Apparently I'm a Warrior

The person preaching in the subway station said so. Not to me in particular, but to everyone who woke up in the morning and brushed their teeth and washed themselves and went to work. This happened at one in the afternoon, so the amount of warriors passing the preacher may not have been as numerous as it would have been between eight and nine, but I for one was awake before noon and relatively clean and heading to work to fight the good fight of paying for part of my rent once the paychecks are finally processed some time in the future. Hopefully next week before rent is due. If it doesn't, and I was a different sort of person , I would have to resort to warlike activities to pay the landlord.

Robbery is a warlike activity. The main difference that in one case the decision is made by people with legal authority within the political structure that they inhabit and one is not. And one is done on a much greater scale than the other. The purpose of war is usually to take something from one group of people so that someone else, usually the taker, can have it. The character of Robin Hood may have had good intentions, but he was still a robber. If Sherwood Forest was a country, then Little John would have been a war hero. War is government-sanctioned robbery in which the intended victim fights back, and if I intended to make someone a victim that person would fights back and win because I'm not that kind of warrior. A career blue common criminal is a warrior because they ignore risks on a regular basis to do what they think they should be doing. Is being a warrior necessarily a good thing?

Last night I played a game of poker on facebook. I came in fourth and lost 5000 points which has a monetary worth of nothing, but that's not why I'm mentioning it. There were several people of Arab descent living in Western countries playing in the game, and two of them were siblings. Brother and sister. One of the other players made a relatively innocuous comment about the sister's facebook picture, and the brother got mad about it.

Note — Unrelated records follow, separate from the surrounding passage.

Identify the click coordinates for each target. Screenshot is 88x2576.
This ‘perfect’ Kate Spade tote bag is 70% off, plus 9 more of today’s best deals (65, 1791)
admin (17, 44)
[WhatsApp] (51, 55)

Really mad. And the original commenter certainly could have used more tact, but the dialogue got disturbingly violent. There were threats (probably, hopefully empty) of finding the person who made the comment about the sister and blowing up his family all over some comments that were deemed offensive. Because that's what warriors do. Not make threats, but act on them.

I think the world could use a lot less warrying and a little more worrying, but it shouldn't be dominated by either.